Starke Partner für Ausbildung: Der Ausbildungspakt

Bundesregierung und Wirtschaft haben den Pakt für Ausbildung und Fachkräftenachwuchs bis 2014 mit neuen Schwerpunkten und neuen Partner verlängert und gehen damit in die dritte Auflage. Als neue Partner mit eigenen Beiträgen wirken künftig die Kultusministerkonferenz (KMK) und die Integrationsbeauftragte der Bundesregierung bei diesem Bündnis mit. Mit ihrem Beitritt gewinnt das Abkommen wertvolle Unterstützung für die Umsetzung der Paktziele und der neuen Schwerpunkte.
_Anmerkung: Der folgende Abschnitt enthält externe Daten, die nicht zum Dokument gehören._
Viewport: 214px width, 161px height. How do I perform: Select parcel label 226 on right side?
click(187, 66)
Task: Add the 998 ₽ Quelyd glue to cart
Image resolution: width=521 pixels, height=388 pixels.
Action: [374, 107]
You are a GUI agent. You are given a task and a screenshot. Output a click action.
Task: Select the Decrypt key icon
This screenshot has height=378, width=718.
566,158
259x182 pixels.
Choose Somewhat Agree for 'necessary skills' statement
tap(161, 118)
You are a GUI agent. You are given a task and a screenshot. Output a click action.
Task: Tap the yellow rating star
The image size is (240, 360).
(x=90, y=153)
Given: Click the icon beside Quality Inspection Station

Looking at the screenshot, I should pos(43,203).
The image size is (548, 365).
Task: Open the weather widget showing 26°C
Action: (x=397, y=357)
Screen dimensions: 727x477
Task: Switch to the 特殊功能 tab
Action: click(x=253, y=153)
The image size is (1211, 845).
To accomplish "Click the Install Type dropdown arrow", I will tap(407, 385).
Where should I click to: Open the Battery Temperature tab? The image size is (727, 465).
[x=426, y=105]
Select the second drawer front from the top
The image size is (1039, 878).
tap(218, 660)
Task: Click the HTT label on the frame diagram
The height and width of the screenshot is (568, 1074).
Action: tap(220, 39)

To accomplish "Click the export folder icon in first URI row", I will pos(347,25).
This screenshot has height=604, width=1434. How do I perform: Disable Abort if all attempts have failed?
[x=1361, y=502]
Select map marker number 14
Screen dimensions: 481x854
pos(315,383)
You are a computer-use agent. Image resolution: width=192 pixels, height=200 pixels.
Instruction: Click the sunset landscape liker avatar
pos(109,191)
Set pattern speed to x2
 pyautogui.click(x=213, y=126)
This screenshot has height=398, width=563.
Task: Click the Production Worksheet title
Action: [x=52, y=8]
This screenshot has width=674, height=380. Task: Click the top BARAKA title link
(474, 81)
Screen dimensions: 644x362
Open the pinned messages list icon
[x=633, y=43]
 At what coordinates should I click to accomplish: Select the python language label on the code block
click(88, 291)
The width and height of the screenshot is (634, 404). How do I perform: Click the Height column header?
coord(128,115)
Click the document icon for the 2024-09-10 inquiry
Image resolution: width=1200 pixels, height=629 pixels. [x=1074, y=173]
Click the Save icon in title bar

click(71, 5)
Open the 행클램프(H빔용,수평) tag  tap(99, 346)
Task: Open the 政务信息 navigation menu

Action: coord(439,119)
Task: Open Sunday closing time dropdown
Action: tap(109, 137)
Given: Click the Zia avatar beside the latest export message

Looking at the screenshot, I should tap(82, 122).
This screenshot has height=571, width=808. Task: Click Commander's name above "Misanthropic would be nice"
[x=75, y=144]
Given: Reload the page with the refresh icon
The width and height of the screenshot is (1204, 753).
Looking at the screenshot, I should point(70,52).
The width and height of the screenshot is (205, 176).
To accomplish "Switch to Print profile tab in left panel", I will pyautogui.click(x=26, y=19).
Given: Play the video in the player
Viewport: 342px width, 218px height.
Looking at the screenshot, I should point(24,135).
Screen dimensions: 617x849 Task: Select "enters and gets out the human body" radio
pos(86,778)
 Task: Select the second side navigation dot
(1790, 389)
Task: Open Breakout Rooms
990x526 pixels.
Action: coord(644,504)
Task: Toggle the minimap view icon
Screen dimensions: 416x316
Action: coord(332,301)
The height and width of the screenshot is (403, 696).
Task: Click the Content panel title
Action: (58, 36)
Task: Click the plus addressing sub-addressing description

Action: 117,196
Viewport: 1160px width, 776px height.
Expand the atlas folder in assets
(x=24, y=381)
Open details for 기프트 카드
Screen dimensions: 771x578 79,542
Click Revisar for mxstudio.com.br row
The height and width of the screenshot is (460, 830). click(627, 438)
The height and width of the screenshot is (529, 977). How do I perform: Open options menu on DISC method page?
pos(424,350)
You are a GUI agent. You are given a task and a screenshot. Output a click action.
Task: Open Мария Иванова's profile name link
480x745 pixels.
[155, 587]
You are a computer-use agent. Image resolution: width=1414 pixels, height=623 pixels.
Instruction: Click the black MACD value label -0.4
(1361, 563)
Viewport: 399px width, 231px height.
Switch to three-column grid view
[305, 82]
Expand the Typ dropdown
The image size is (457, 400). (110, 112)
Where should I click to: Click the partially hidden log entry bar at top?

Die Paktpartner wollen ihre Anstrengungen künftig noch stärker darauf ausrichten, die Potenziale auf dem Ausbildungsmarkt besser zu erschließen – sowohl bei leistungsschwächeren wie auch leistungsstärkeren Jugendlichen. Sie bekräftigen das Ziel, allen ausbildungsreifen und -willigen Jugendlichen ein Angebot auf Ausbildung zu machen, das zu einem anerkannten Abschluss führt. Hierzu gehören auch die Einstiegsqualifizierungen. Dabei hat die Vermittlung in betriebliche Ausbildung Priorität. Zudem sollen verstärkt solche Jugendliche in den Blick genommen werden, die bisher Schwierigkeiten beim Übergang in Ausbildung hatten (insbesondere Altbewerber, Migranten, sozial benachteiligte und lernbeeinträchtige sowie behinderte Jugendliche). Das heißt vor allem: die Ausbildungsreife und Berufsorientierung zu verbessern, schwächere Jugendliche intensiver zu fördern und speziell für förderungsbedürftige Jugendliche Einstiegsqualifizierungen bereitzustellen und mit gezielten Unterstützungsmaßnahmen, wie z. B. ausbildungsbegleitenden Hilfen, zu kombinieren.

Die Wirtschaft hat mit dem Ausbildungspakt erneut eine große Verantwortung übernommen. Jetzt gilt es, alles daran zu setzen, die erfolgreiche Arbeit fortzusetzen. Dies ist nur durch gemeinschaftliche Anstrengungen aller Beteiligten möglich.